Thursday, August 14, 2025

Spinning a random post from one Hodgepodge question

 


 This week there is just not time to write a Hodgepodge post.  Sometimes when that happens, I'm able to answer just one question and that works out great.  Not this time, though.  The one question I would have answered would have been about my favorite cookbook(s). 

That would take way more time than I have today, so I'm simply spinning it into a post about cooking magazines, vintage and newer, which I have always enjoyed cooking and baking from.  Most of the text is coming from a draft of a book I'm thinking of publishing about kitchens I have known and loved. 

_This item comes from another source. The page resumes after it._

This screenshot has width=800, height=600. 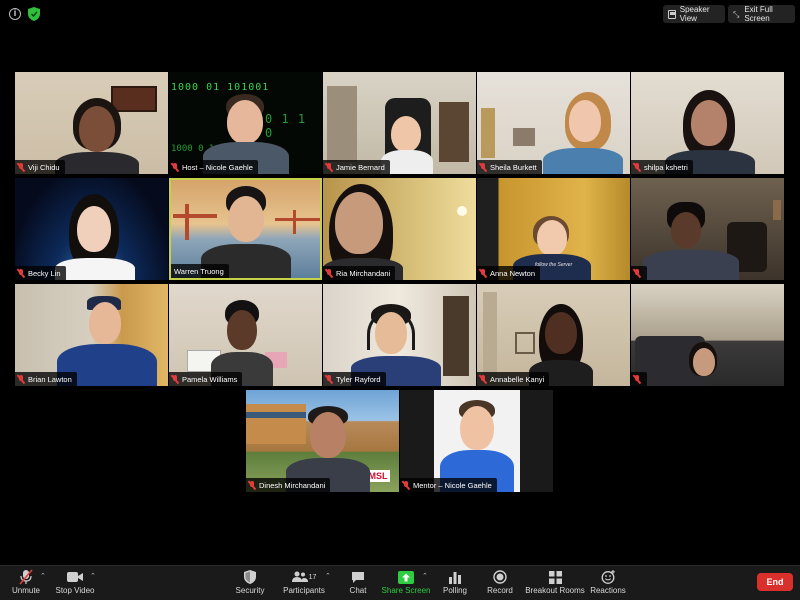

You may never have heard of Farm Journal, a magazine which was subscribed to by farmers and ranches all over the United States — maybe Canada too.  In the 1960s my family subscribed to it.  Near the back of this magazine was a fairly hefty section just for women.  Loads of wonderful recipes that had been sent in by readers or developed in the Farm Journal test kitchen were featured here.  The recipes for a specific issue of the magazine often had a theme — say, garden produce, gifts from the kitchen, cakes, beef or chicken main dishes, or whatever.  When the Farm Journal arrived in our home and I got my hands on it, the recipes were the first things I turned to.  I imagine a lot of country women and teen girls did the same.  

Farm Journal cover from December 1961

And then, logically enough, Farm Journal began to produce cookbooks.  How I loved these books!  My mother purchased many of them — and later on, so did I.  There was a cookie cookbook, a large, comprehensive Country Cookbook, a freezing & canning cookbook, an Informal Entertaining Country Style Cookbook (one of my top favorites), a chocolate cookbook, a family favorites cookbook, a healthy snacks cookbook and many more.  

The Farm Journal Homemade Cookies cookbook

Thanks to the evocative and folksy writing style of Nell Nichols, the Farm Journal food editor,  I could read those volumes by the hour.  The recipes were so delicious, too.  The chocolate cookbook is completely spattered and freckled with brown from baking so many of the sweet treats.  The Family Favorites cookbook is another from which I made recipe after recipe.

When Taste of Home magazine came out, both my mother and I subscribed.  I had been  cooking in my own kitchen for some time at that point.  I think the reason we instantly fell in love with Taste of Home is that it had that same folksy feeling as Farm Journal.  Indeed, the reason Farm Wife News, of which Taste of Home was an offshoot, had originally been started was that all of the older farm magazines and journals had begun to discontinue their women’s sections.  Understandably, rural women missed that and were thrilled when Reiman Publications stepped into the void with Farm Wife News.  My mother subscribed to that, as did I after it became Country Woman.  Then Reiman branched out even more with Taste of Home, a cooking magazine loaded with recipes, and a staff of field editors from all over the United States and Canada.  I still have every Taste of Home issue I ever received, and I've cooked and baked from them often.  When Quick Cooking, later renamed Simple & Delicious, came along, I subscribed to those too.



When each new issue arrived, I would always find a new recipe — usually many more than one — that I couldn’t wait to try.  My mother was the same, and so was my friend Marilyn — and later, my daughters when they had their own kitchens.  We would so often compare notes about what recipes appealed to our families and which one we would like to try first.  Some of my very best recipes came from Taste of Home or other Reiman publications.  Although I enjoyed submitting recipes to their contests, it came to the point where I was limited into which ones I could send in.  So many of our favorite recipes had come from there in the first place!

I stopped subscribing to any cooking magazines some years ago.  I have all of the recipes I will ever want or need (although that doesn't stop me from pinning more to my Pinterest boards!) and right now I am cooking with very limited ingredients due to a special diet my hubby is following.  And yet a couple of weeks ago in Maine, I picked up a free 2024 issue of Taste of Home in a thrift shop.  Must be I still find them somewhat irresistible!